Noda Masao, Yoshimura Hidekane, Okubo Takuya, Koshu Ryota, Uchiyama Yuki, Nomura Akihiro, Ito Makoto, Takumi Yutaka
Department of Otolaryngology, Head and Neck Surgery, Jichi Medical University, Shimotsuke, Japan.
Department of Otolaryngology - Head and Neck Surgery, Shinshu University, Matsumoto, Japan.
JMIR AI. 2024 May 31;3:e58342. doi: 10.2196/58342.

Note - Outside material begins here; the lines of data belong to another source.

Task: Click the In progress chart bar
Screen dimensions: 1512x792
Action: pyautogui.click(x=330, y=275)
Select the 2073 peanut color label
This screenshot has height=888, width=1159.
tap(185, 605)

The integration of artificial intelligence (AI), particularly deep learning models, has transformed the landscape of medical technology, especially in the field of diagnosis using imaging and physiological data. In otolaryngology, AI has shown promise in image classification for middle ear diseases. However, existing models often lack patient-specific data and clinical context, limiting their universal applicability. The emergence of GPT-4 Vision (GPT-4V) has enabled a multimodal diagnostic approach, integrating language processing with image analysis.
In this study, we investigated the effectiveness of GPT-4V in diagnosing middle ear diseases by integrating patient-specific data with otoscopic images of the tympanic membrane.
The design of this study was divided into two phases: (1) establishing a model with appropriate prompts and (2) validating the ability of the optimal prompt model to classify images. In total, 305 otoscopic images of 4 middle ear diseases (acute otitis media, middle ear cholesteatoma, chronic otitis media, and otitis media with effusion) were obtained from patients who visited Shinshu University or Jichi Medical University between April 2010 and December 2023. The optimized GPT-4V settings were established using prompts and patients' data, and the model created with the optimal prompt was used to verify the diagnostic accuracy of GPT-4V on 190 images. To compare the diagnostic accuracy of GPT-4V with that of physicians, 30 clinicians completed a web-based questionnaire consisting of 190 images.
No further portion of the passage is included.